Obituary: Austrian Composer & Conductor Friedrich Cerha Dies at 96

By Francisco Salazar

Austrian Composer Conductor Friedrich Cerha has died at the age of 96.

Cerha contributed to new music in Austria and was a driving force in the musical life of the country over the past decades. In a statement, Salzburg Festival Artistic Director Markus Hinterhäuser said, “His rank as a composer is entirely uncontested. As a founder of ensembles and champion of young musicians, Friedrich Cerha had a significant impact, and we owe him the profoundest respect and gratitude.”

Born on Feb. 17, 1926, in Vienna, he began playing the violin at age six and began composing two years later. He was drafted as Luftwaffenhelfer at age 17 and initially served in Achau. He also went on to participate in a number of acts of resistance against the fascist regime and after a semester at the University of Vienna, he was sent to an officer’s school in occupied Denmark.

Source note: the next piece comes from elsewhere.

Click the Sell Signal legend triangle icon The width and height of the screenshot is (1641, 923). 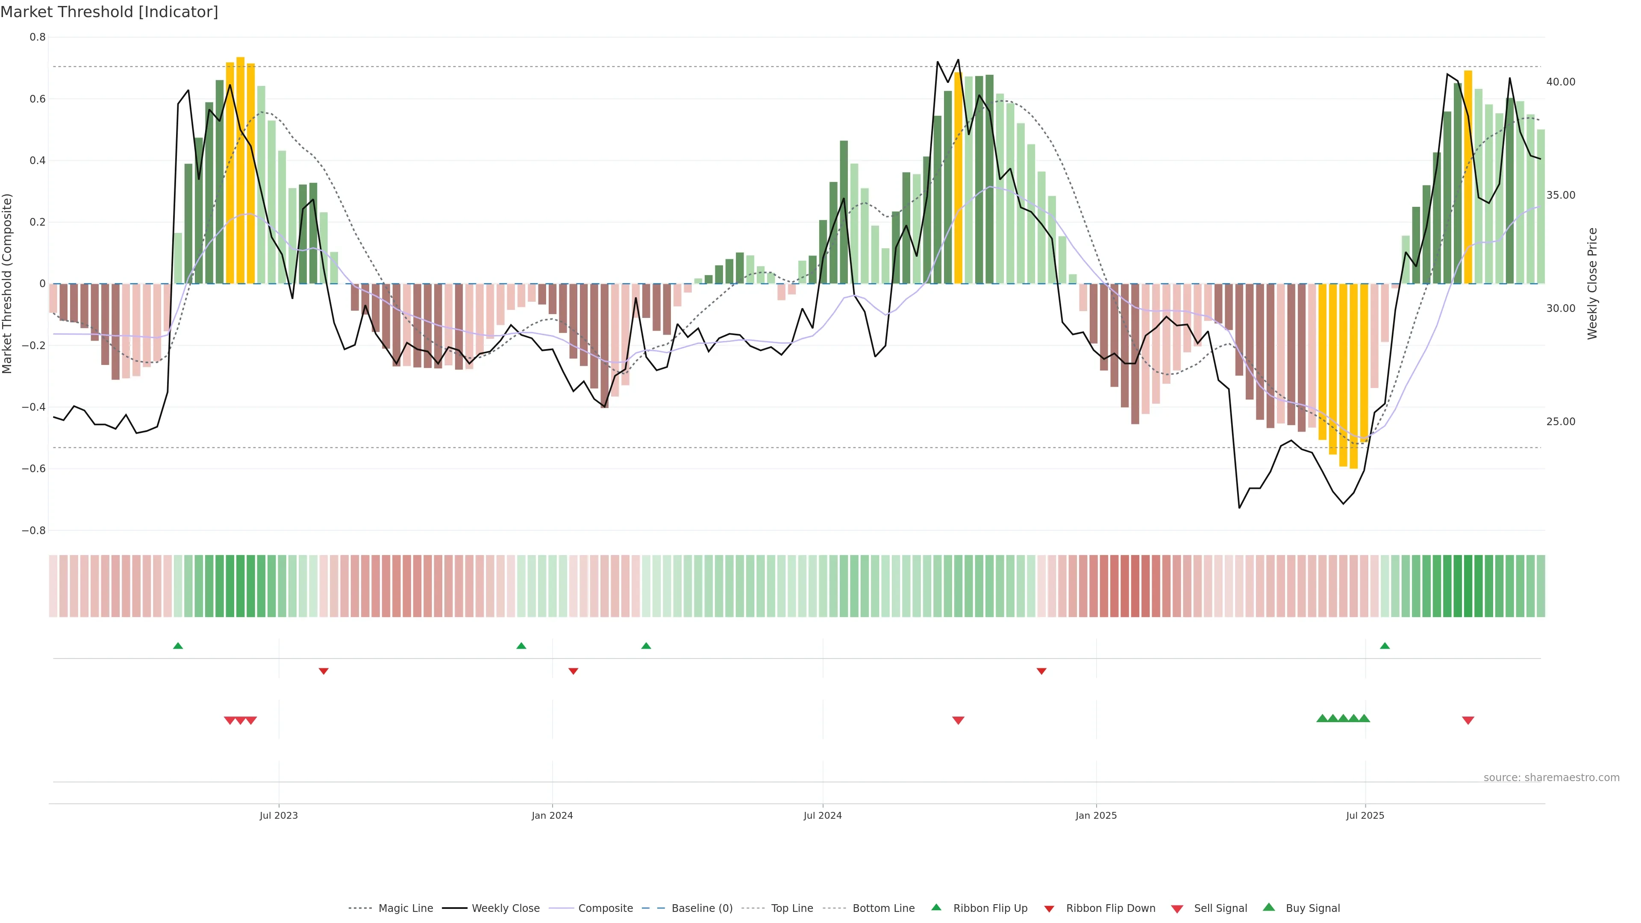[x=1177, y=909]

He went on to study at the Vienna Music Academy, violin with Váša Příhoda, composition with Alfred Uhl, and music pedagogy and received a doctorate from the University of Vienna where he studied musicology, German culture and language, and philosophy.

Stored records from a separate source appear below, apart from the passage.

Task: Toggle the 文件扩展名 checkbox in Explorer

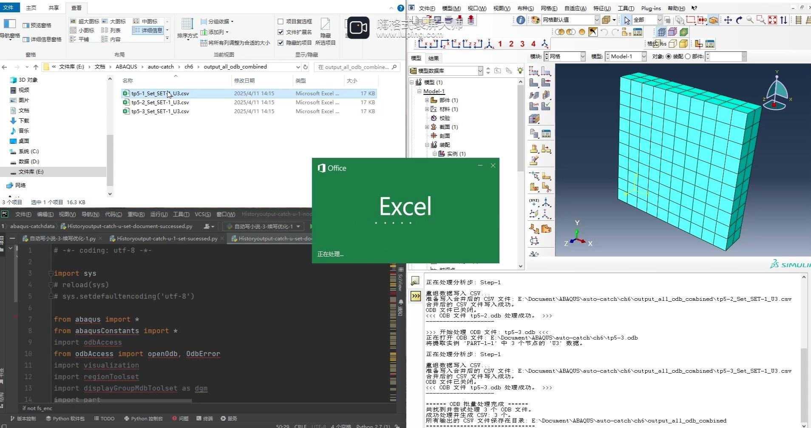Action: (x=281, y=32)
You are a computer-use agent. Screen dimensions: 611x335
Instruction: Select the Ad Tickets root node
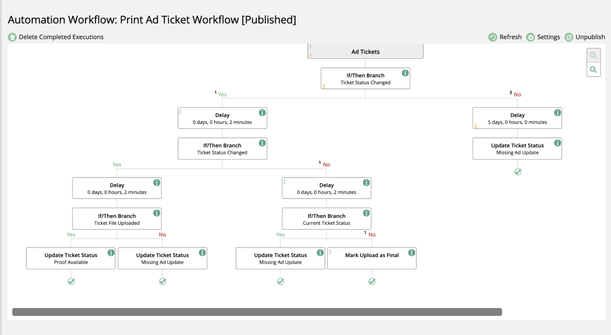pyautogui.click(x=365, y=51)
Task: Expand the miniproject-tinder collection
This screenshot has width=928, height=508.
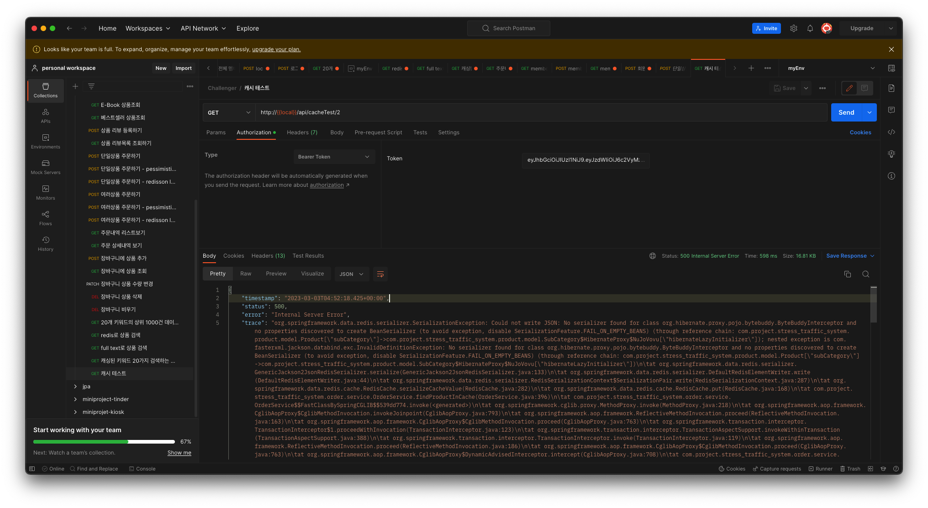Action: (x=75, y=399)
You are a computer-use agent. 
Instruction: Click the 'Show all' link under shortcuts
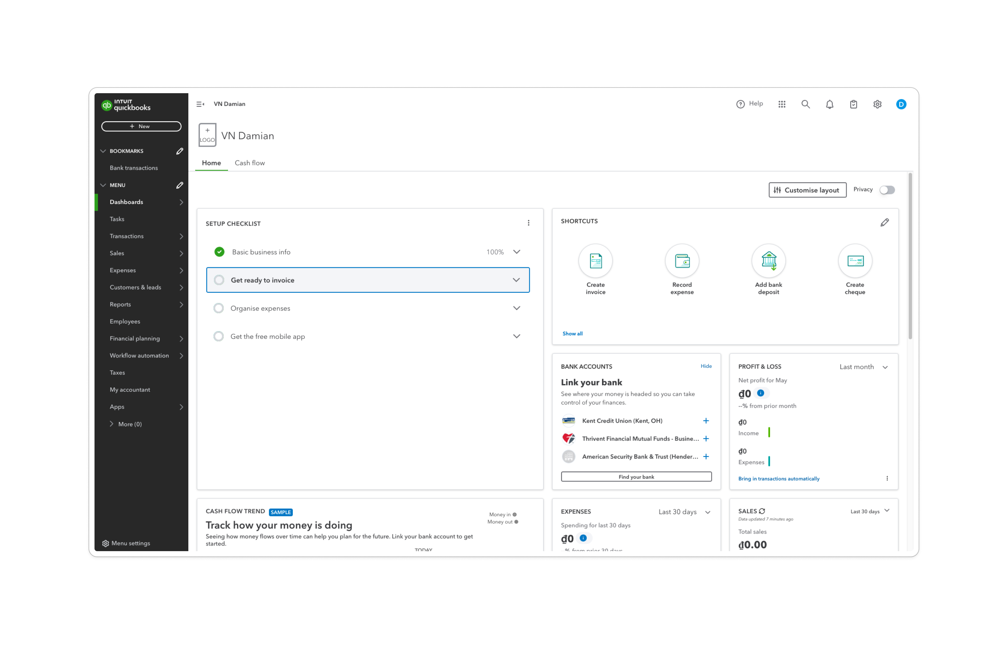pyautogui.click(x=572, y=333)
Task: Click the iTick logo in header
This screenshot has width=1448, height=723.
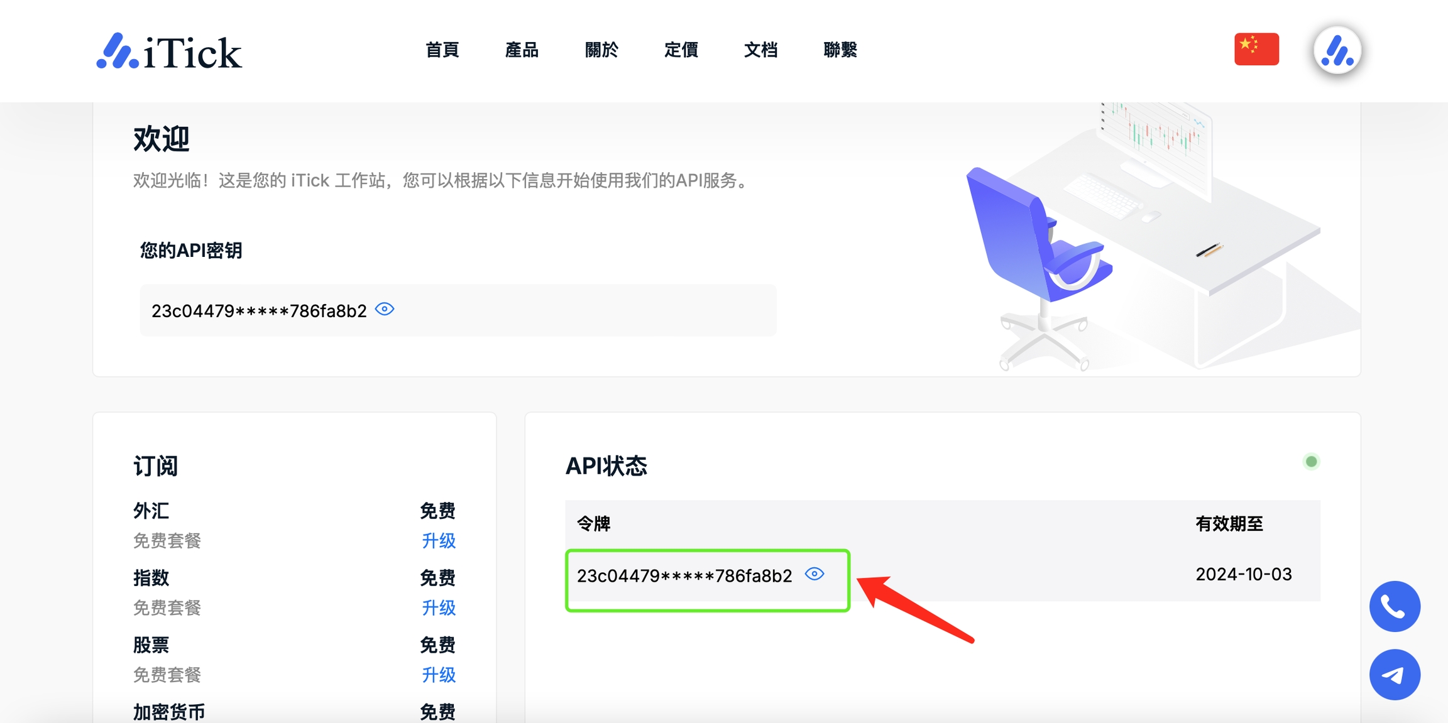Action: point(168,51)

In 1958 he founded the ensemble “die reihe” together with Kurt Schwertsik and his wife Gertraud Cerha. The ensemble made numerous guest appearances at the Salzburg Festival and in 1965 Friedrich Cerha made his Festival debut as a conductor and violinist, performing two commemorative concerts on the 20th anniversary of Anton Webern’s death.

Cerha’s compositions, “Spiegel I & IV,” were featured five years later on the Festival’s program and he received enthusiastic reactions from reviewers and audiences alike. In 1981 he world premiere his opera “Baal” at the festival and in 1996, Hans Landesmann dedicated a seven-concert cycle to Cerha commemorating his 70th birthday, the Project F. Cerha.

In 2016, the Festival dedicated another cycle to Cerha as part of the series Salzburg contemporary.

Outside of his work with the Salzburg Festival, Cerha was recognized for completing Alban Berg’s unfinished three-act opera “Lulu.” He orchestrated sections of the third act using Berg’s notes as a reference and the opera premiered in Paris in 1979.

He was also a teacher at the University of Music and Performing Arts Vienna from 1959 and between 1976 and 1988 was a professor of Composition, Notation, and Interpretation of New Music.

In 2006 Cerha and his wife Gertraud founded the Joseph Marx Society. He is survived by his wife Gertrud and his daughter Ruth.